- [Text shown]:
* * * * * * * * *

10. The learned counsel, Sri Y.V. Anjaneyulu, appearing for the assessee-applicant, contended that the assessee-company was already manufacturing laminates and the copper-clad laminate was only one kind of laminate. The assessee, by agreement dated December 7, 1959, acquired a licence to make use of process covered by patents owned by the English company. The licence was only for the unexpired period of the patents, and not permanent. The payment of the royalty was linked with the net sales of copper-clad laminates manufactured by the assessee-company under the processes of these patents. Since no new asset or advantage of an enduring nature was acquired by the payment of royalty to the English company, the payments made by the assessee-company to the English company under agreement dated December 7, 1959, were expenditure of a revenue nature and not of capital nature. The question whether any expenditure is on capital or revenue account must be viewed in the larger context of business expediency and whether it is wholly incurred for business purposes, so as to form an integral part of profit earning process. Not only the agreement, but also the surrounding circumstances must be taken into consideration for purposes of finding out the nature of the expenditure. Considered from that point of view, the payments made to the English company under the agreement dated December 7, 1959, are payments on revenue account; and the authorities below erred in disallowing those payments.
11. Clause (5) of the agreement dated February 1, 1949, did not alter the nature of the payments made under the agreement dated December 7, 1959. No lump sum could be said to have been fixed. If the assessee-company did not manufactures copper-clad laminate, then no amount of royalty was payable to the English company.

* * * * * * * * *

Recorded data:
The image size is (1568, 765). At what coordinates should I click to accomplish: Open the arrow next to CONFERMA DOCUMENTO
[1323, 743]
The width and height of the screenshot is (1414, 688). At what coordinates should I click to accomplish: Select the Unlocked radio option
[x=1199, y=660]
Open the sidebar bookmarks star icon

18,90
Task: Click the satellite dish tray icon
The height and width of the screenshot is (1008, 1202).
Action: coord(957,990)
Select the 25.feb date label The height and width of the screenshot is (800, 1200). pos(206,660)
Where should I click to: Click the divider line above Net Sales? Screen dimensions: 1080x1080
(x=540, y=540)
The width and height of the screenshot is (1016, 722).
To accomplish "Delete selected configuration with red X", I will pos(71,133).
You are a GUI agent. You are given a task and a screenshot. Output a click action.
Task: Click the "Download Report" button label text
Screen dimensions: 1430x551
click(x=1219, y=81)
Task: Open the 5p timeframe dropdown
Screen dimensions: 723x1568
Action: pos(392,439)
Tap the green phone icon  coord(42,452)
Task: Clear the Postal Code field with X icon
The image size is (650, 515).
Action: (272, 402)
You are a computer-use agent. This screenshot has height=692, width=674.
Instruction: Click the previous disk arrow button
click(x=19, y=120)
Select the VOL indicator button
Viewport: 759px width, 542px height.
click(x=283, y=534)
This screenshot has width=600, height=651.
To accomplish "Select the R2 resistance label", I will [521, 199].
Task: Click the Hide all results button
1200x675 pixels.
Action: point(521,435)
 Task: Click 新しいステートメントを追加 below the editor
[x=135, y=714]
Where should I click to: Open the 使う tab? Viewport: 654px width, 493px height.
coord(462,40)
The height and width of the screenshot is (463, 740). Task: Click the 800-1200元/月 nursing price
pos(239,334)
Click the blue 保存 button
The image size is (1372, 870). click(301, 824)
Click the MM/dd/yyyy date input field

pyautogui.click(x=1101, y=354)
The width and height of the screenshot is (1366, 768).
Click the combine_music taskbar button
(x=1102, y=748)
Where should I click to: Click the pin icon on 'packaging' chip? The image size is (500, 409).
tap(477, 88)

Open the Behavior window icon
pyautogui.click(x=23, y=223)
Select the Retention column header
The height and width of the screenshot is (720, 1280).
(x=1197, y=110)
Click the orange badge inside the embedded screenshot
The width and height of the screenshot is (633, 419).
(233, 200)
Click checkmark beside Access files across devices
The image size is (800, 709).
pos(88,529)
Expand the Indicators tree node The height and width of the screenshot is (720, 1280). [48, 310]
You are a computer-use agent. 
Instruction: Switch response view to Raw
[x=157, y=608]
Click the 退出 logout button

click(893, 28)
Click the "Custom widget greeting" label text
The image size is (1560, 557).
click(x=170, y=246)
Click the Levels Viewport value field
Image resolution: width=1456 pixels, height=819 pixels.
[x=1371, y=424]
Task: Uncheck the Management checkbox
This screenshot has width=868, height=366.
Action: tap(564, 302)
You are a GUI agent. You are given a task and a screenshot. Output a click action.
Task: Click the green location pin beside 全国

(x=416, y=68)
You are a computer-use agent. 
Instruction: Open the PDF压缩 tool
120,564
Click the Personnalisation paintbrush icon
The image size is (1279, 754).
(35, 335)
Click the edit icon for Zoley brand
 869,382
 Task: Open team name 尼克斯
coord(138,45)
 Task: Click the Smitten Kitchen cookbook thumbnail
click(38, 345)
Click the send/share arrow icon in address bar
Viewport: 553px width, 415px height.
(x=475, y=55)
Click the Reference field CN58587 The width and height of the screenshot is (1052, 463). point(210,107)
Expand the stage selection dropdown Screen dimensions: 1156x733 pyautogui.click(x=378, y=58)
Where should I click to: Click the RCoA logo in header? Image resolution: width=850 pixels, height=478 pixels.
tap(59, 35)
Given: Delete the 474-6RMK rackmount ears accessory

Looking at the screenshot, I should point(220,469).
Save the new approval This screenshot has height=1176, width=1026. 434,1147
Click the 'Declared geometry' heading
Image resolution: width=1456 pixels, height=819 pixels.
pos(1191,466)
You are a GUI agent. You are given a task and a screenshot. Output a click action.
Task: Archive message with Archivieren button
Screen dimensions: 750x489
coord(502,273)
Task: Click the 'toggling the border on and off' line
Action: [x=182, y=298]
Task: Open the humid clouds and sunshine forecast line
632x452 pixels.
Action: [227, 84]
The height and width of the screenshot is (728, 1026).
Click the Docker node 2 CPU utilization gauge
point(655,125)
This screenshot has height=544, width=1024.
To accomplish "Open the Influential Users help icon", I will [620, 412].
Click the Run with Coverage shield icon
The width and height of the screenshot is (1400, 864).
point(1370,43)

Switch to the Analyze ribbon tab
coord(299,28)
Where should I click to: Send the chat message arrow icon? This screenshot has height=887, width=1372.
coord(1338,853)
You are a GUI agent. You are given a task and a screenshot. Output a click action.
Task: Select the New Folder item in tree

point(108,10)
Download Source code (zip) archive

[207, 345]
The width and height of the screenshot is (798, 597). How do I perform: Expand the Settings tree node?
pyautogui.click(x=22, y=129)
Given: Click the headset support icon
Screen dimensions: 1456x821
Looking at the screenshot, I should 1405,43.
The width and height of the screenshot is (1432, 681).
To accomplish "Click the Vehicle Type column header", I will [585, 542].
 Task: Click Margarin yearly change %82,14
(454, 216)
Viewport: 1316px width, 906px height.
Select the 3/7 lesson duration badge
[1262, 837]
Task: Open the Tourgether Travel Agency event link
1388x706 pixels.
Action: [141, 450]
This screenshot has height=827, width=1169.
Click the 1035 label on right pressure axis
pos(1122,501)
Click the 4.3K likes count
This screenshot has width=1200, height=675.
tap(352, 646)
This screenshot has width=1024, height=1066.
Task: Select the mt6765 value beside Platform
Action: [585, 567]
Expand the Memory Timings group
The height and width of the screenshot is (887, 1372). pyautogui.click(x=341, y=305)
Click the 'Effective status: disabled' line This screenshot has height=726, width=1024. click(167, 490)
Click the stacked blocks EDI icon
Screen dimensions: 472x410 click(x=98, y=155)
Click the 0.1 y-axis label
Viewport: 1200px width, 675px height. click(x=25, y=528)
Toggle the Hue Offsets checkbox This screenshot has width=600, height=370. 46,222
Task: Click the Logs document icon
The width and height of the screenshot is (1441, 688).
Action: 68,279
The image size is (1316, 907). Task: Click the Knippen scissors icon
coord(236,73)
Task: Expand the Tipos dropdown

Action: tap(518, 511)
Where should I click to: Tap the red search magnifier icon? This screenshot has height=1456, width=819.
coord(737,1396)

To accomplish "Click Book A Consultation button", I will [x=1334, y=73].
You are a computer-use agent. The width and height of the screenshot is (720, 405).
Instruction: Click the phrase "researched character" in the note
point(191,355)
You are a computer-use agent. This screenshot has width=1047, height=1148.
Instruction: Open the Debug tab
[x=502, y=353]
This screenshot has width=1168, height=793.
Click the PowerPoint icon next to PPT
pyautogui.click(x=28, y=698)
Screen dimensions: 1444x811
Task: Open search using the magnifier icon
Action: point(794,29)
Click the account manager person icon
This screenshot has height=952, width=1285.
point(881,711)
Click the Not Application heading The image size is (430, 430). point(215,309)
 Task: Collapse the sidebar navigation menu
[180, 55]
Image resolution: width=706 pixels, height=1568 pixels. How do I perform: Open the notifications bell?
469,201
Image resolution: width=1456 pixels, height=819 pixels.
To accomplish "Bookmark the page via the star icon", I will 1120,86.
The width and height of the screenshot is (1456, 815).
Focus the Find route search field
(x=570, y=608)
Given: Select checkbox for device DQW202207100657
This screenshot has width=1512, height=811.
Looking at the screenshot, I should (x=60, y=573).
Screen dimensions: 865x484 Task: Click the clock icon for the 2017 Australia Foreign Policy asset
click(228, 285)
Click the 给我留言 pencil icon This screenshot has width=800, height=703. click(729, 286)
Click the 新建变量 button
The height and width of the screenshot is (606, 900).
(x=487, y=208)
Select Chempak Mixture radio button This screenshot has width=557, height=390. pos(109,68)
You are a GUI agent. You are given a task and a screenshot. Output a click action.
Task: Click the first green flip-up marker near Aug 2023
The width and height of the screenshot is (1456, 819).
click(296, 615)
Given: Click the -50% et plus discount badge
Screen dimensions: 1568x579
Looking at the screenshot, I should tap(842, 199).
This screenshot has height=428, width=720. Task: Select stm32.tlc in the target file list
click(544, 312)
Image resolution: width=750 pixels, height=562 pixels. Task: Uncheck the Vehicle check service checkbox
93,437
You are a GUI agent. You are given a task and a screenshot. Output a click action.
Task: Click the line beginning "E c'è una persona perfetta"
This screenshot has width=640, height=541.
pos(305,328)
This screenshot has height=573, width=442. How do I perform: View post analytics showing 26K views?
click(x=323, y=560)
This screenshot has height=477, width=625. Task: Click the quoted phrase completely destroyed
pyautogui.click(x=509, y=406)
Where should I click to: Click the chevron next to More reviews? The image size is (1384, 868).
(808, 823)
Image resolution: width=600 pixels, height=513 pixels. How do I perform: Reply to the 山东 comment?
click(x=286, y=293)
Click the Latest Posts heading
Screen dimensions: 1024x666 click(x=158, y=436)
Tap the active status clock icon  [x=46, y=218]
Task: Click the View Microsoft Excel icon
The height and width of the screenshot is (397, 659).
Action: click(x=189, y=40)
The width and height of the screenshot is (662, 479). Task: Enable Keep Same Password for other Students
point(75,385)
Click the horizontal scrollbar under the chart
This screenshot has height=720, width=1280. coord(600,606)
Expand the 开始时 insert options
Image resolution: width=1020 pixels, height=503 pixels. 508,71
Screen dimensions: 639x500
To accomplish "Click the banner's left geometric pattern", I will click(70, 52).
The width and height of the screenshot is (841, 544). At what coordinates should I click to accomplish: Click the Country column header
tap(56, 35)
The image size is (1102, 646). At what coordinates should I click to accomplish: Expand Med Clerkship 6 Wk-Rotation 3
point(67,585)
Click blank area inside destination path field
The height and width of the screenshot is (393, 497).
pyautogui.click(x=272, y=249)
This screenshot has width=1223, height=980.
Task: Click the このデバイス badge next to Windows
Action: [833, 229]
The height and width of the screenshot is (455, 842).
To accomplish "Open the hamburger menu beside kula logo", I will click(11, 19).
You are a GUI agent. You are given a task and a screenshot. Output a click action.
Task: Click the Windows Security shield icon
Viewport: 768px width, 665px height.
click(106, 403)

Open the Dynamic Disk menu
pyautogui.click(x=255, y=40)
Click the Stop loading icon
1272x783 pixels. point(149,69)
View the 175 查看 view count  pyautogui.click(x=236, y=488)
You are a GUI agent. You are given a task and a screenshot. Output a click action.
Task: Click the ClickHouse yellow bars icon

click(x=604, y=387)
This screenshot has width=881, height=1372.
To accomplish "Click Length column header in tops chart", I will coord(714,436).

* * * * * * * * *

- [Problem 1]:
Quote the passage on the royalty payments from "11. Clause (5)" to "to the English company.".
- [Problem 2]:
Answer these questions from the passage on the royalty payments:
(a) On what date was the agreement by which the assessee acquired a licence to use the patented process?
(b) What was the payment of the royalty linked with?
(c) Which clause of which agreement is said not to have altered the nature of the payments?
The recorded data is material apart from the passage on the royalty payments.

- [Response 1]:
11. Clause (5) of the agreement dated February 1, 1949, did not alter the nature of the payments made under the agreement dated December 7, 1959. No lump sum could be said to have been fixed. If the assessee-company did not manufactures copper-clad laminate, then no amount of royalty was payable to the English company.

- [Response 2]:
(a) December 7, 1959.
(b) The net sales of copper-clad laminates manufactured by the assessee-company under the processes of the patents.
(c) Clause (5) of the agreement dated February 1, 1949.